Cloning of a rat cDNA encoding retinal dehydrogenase isozyme type I and its expression in E. coli

Peptides sequenced from the purified rat liver cytosolic retinal dehydrogenase P1 were used to design oligonucleotides for cloning its cDNA. The deduced amino acid sequence of P1, now designated retinal dehydrogenase type I or Ra1DH(I), has close similarity with mouse AHD-2 and rat kidney aldehyde dehydrogenase, but is distinct from rat phenobarbital-inducible aldehyde dehydrogenase (PIADH), the presumed rat liver homolog of mouse AHD-2. Rat kidney (100%) and lung (88%) show relatively high mRNA levels of Ra1DH(I), liver (34%) and brain (22%) have moderate levels, and testis (8%) has low levels.
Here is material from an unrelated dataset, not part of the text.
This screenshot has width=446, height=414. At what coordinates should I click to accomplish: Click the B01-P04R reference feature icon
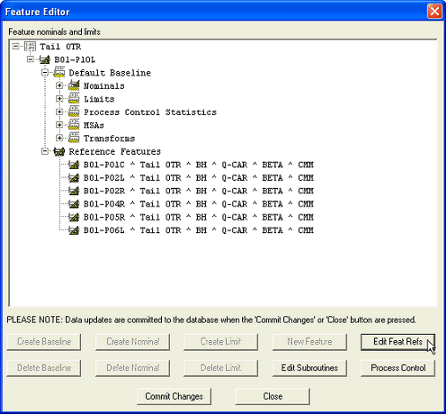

Retinoid status affects Ra1DH(I) mRNA levels differently in different tissues. E. coli-expressed Ra1DH(I) exhibits allosteric kinetics for retinal with a Hill coefficient of 1.7, K_0.5 value of 1.4 μM and a V(max) of 52 nmol min^-1 mg^-1 protein. These data establish the cospecificity of P1 and Ra1DH(I), show that retinoid status affects expression of its mRNA in a tissue-dependent manner, and illustrate that aldehyde dehydrogenase isozymes with extensive homology can participate in different metabolic paths, e.g., Ra1DH vs. PIADH.